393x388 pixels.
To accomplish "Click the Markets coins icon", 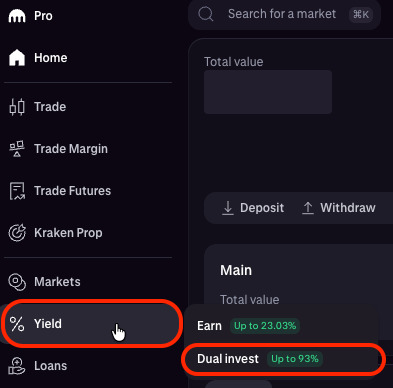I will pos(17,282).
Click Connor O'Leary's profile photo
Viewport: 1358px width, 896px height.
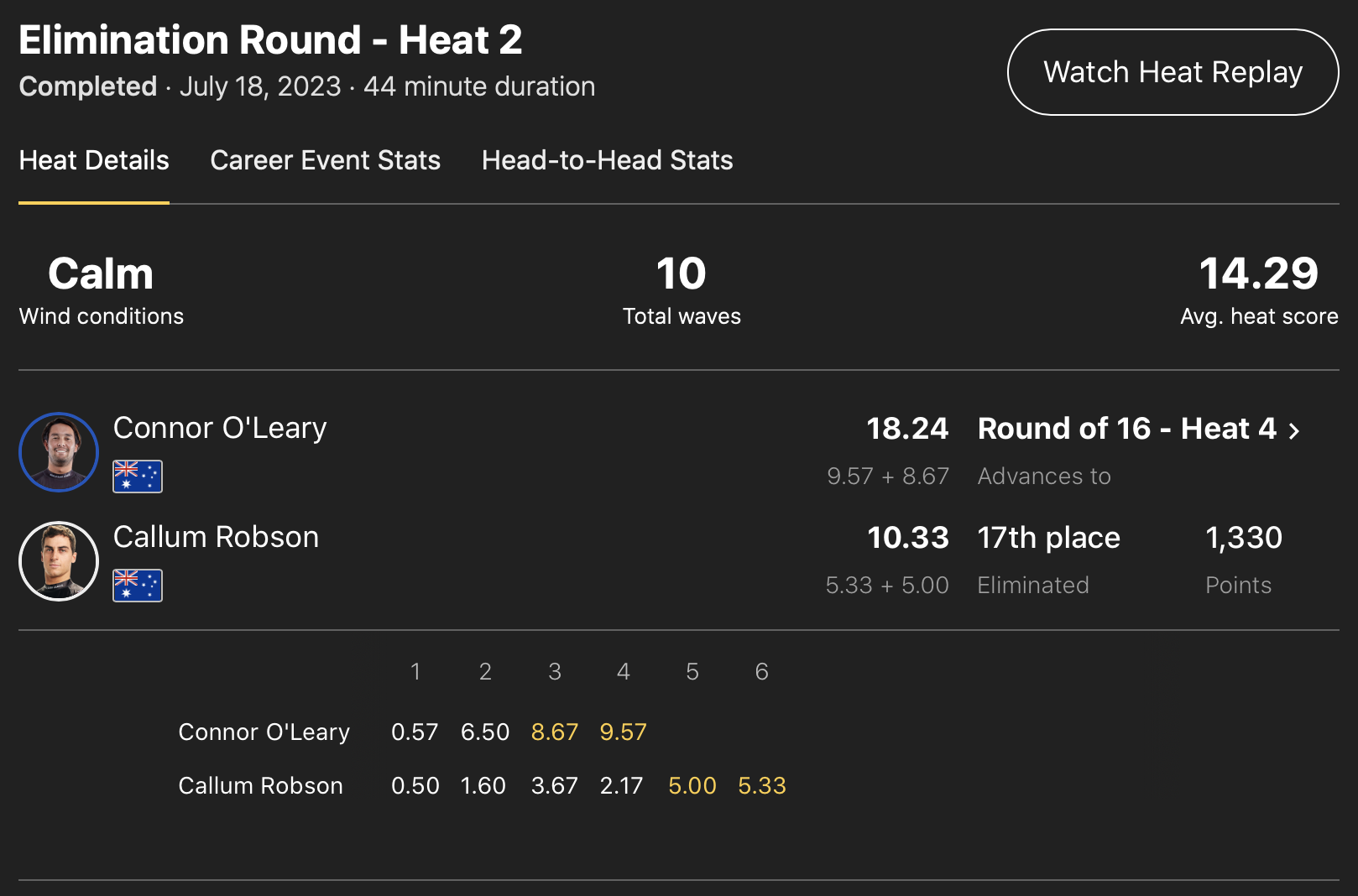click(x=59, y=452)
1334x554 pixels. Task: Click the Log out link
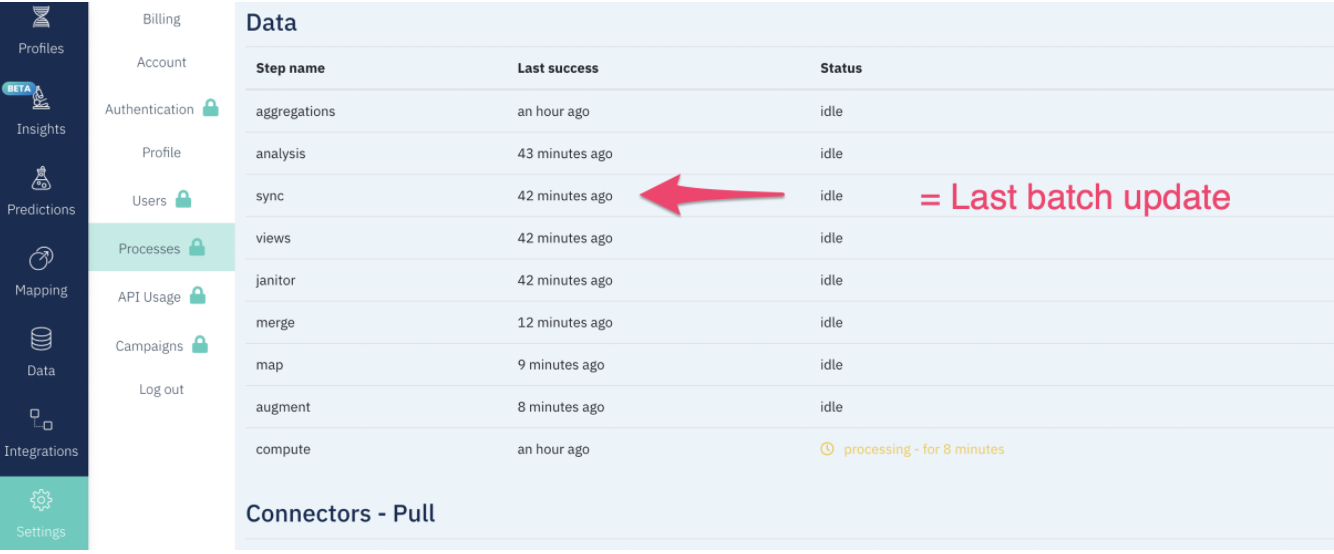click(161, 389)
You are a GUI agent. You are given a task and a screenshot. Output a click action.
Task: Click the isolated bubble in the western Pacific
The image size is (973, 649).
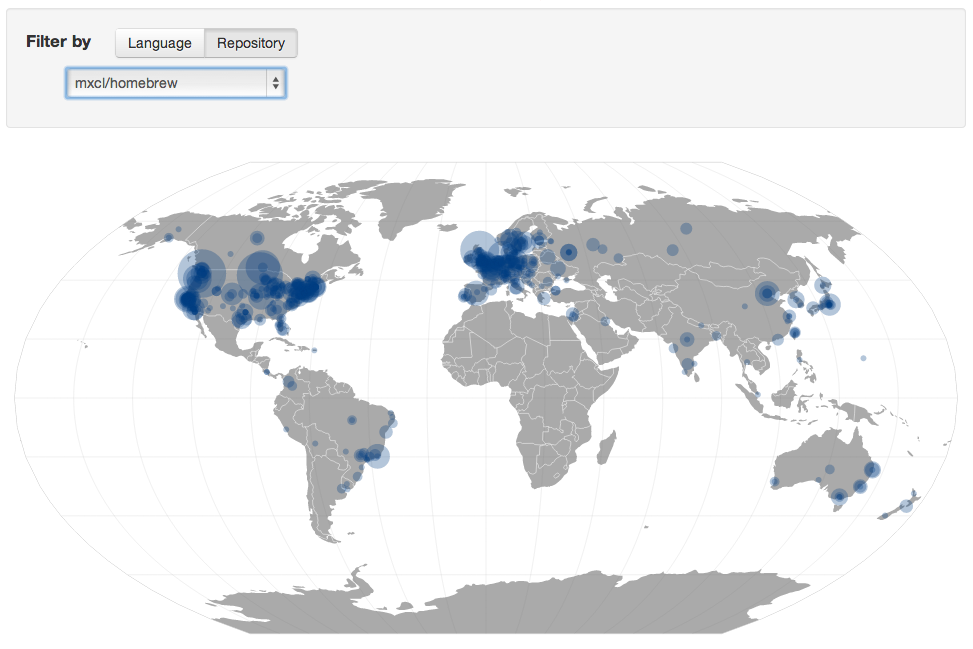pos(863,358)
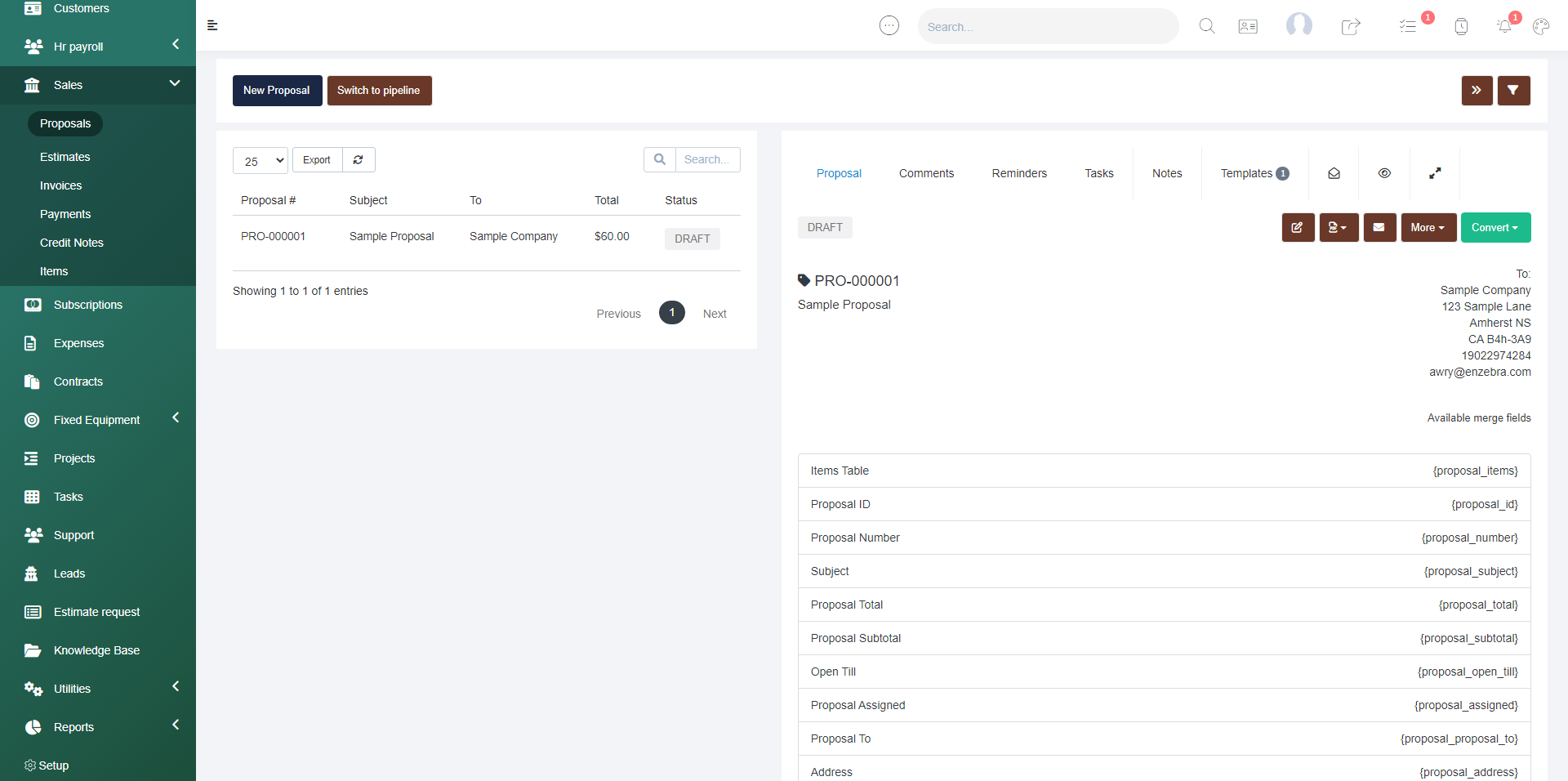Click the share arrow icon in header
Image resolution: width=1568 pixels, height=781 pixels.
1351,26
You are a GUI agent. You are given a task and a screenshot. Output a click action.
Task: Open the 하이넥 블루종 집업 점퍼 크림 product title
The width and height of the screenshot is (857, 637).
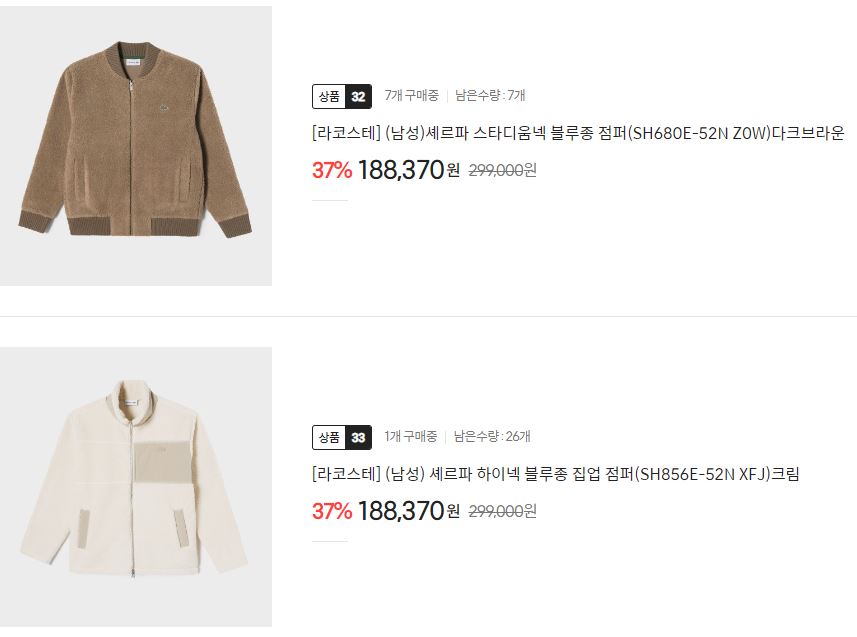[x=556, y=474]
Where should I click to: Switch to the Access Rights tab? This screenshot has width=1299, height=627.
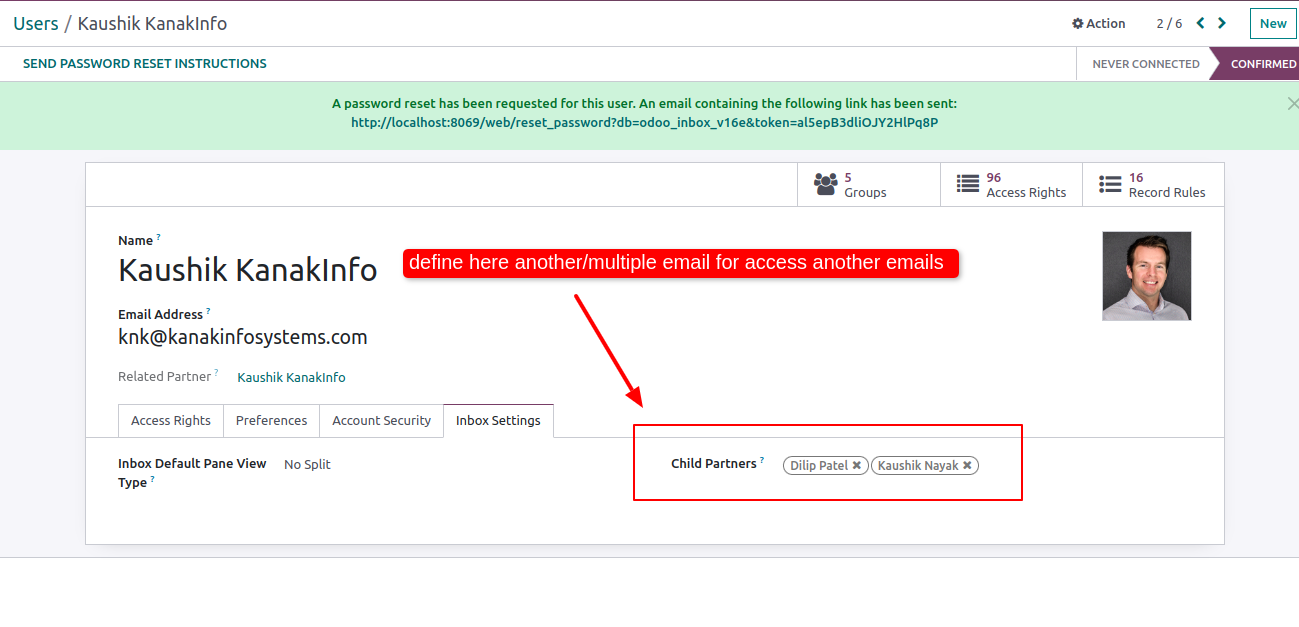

........

# DIRECTIONS
Copy the items from the line with "Click Connor O'Leary's profile photo" through the end of the items, swapping "GUI agent" for "interface agent" and leaving everything else unchanged. Omit the pictures from your answer.

# COMPLETED TASK
Click Connor O'Leary's profile photo
Viewport: 1358px width, 896px height.
click(x=59, y=452)
1334x554 pixels. Task: Click the Log out link
click(161, 389)
You are a interface agent. You are given a task and a screenshot. Output a click action.
Task: Click the isolated bubble in the western Pacific
The image size is (973, 649).
pos(863,358)
Click the share arrow icon in header
Image resolution: width=1568 pixels, height=781 pixels.
1351,26
You are a interface agent. You are given a task and a screenshot. Output a click action.
Task: Open the 하이넥 블루종 집업 점퍼 크림 product title
The width and height of the screenshot is (857, 637).
[x=556, y=474]
Where should I click to: Switch to the Access Rights tab? This screenshot has width=1299, height=627.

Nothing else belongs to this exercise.